5. Quadratischer Hoch-Tiefsetzsteller gemäß einem der Ansprüche 1 bis 3 dadurch gekennzeichnet, dass die Kondensatoren durch Folien- oder Keramikkondensatoren realisiert sind.
6. Quadratischer Hoch-Tiefsetzsteller gemäß einem der Ansprüche 1 bis 5 dadurch gekennzeichnet, dass bei Energieflussrichtung von den Eingangsklemmen (1, 2) zu den Ausgangsklemmen (3, 4) nur der erste strombidirektionale Schalter (S11) und der dritte strombidirektionale Schalter (S21) getaktet werden und der zweite (Sı2) und der vierte strombidirektionale Schalter (S22) gesperrt bleiben.
7. Quadratischer Hoch-Tiefsetzsteller gemäß einem der Ansprüche 1 bis 5 dadurch gekennzeichnet, dass bei Energieflussrichtung von den Ausgangsklemmen (3, 4) zu den Eingangsklemmen (1, 2) nur der zweite (S12) und der vierte strombidirektionale Schalter (S22) getaktet werden und der erste strombidirektionale Schalter (S11) und der dritte strombidirektionale Schalter (S21) gesperrt bleiben.

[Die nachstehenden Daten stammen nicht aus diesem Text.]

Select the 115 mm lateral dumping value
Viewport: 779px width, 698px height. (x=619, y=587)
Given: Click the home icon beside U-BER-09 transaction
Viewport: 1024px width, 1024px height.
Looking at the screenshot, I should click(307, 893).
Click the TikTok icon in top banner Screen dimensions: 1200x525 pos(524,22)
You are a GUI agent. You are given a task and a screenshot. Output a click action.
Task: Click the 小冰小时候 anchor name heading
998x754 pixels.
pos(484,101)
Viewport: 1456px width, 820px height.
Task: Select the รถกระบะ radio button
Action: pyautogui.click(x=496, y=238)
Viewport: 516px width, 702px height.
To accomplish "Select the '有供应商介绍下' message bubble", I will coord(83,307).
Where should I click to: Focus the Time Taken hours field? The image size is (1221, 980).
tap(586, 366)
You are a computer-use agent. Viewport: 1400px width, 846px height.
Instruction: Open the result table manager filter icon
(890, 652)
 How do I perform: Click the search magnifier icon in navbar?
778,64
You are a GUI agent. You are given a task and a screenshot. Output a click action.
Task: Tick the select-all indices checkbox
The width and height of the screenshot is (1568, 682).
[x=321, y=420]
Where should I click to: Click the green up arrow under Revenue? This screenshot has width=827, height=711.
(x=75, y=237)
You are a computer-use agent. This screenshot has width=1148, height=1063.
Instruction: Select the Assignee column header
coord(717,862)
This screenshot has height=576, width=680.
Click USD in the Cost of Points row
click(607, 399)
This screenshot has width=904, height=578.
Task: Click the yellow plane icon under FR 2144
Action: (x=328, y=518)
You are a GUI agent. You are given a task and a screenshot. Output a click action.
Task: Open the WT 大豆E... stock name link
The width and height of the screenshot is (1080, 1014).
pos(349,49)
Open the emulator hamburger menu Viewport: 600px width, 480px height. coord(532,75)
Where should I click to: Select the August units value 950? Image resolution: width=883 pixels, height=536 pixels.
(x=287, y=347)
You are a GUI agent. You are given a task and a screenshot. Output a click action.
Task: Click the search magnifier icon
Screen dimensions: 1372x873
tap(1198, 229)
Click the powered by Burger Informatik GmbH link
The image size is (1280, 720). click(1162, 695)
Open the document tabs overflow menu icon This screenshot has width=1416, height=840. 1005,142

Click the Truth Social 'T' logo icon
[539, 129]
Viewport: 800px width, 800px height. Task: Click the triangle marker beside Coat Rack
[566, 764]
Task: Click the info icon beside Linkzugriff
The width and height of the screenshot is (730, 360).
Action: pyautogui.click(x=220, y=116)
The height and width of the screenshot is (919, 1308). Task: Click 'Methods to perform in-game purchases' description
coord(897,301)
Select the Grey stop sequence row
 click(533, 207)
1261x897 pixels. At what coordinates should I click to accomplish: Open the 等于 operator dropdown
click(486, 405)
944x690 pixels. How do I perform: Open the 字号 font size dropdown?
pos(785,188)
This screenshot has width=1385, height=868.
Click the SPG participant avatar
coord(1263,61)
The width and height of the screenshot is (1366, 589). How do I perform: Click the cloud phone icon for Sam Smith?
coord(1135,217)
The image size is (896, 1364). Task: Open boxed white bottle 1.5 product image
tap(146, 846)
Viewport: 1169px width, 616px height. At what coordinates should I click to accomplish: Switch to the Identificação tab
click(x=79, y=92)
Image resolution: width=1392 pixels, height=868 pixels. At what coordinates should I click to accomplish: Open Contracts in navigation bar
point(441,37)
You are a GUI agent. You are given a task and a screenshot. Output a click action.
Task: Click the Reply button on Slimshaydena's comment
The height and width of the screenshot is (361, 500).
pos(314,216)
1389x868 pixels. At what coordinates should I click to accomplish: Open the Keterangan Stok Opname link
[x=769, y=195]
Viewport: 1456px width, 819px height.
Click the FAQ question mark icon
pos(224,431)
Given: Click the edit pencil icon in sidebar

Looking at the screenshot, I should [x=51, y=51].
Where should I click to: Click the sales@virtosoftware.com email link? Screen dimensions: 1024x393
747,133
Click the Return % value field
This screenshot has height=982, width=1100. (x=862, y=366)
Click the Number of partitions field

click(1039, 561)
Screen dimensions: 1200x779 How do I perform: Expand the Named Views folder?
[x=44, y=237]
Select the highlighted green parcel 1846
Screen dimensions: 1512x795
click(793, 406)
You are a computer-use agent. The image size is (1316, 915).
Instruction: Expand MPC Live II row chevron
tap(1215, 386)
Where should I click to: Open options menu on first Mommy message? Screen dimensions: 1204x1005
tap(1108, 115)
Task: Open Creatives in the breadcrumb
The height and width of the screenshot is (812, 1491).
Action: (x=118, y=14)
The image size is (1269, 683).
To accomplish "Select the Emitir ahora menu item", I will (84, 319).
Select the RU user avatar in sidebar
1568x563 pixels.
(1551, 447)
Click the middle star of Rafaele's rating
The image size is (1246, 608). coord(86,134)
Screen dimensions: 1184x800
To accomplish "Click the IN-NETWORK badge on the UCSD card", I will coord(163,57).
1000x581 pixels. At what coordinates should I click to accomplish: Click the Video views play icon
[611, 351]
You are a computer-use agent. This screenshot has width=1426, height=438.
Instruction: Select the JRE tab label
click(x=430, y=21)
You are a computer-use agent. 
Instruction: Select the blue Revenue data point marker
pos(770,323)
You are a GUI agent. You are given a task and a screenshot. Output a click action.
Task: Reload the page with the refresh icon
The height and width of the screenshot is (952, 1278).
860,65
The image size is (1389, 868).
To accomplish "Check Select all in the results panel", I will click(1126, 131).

8. Quadratischer Hoch-Tiefsetzsteller gemäß einem der Ansprüche 1 bis 5 dadurch gekennzeichnet, dass der erste (S11) und der dritte strombidirektionale Schalter (S21) gleichzeitig getaktet werden und der zweite (S12) und der vierte strombidirektionale Schalter (S22) invertiert getaktet werden.
9. Quadratischer Hoch-Tiefsetzsteller gemäß einem der Ansprüche 1 bis 8 dadurch gekennzeichnet, dass parallel zu den strombidirektionalen Schaltern (Sı1, Sı2, Sz1,
S22) Kondensatoren zum Erzielen des Schaltens bei null geschaltet sind.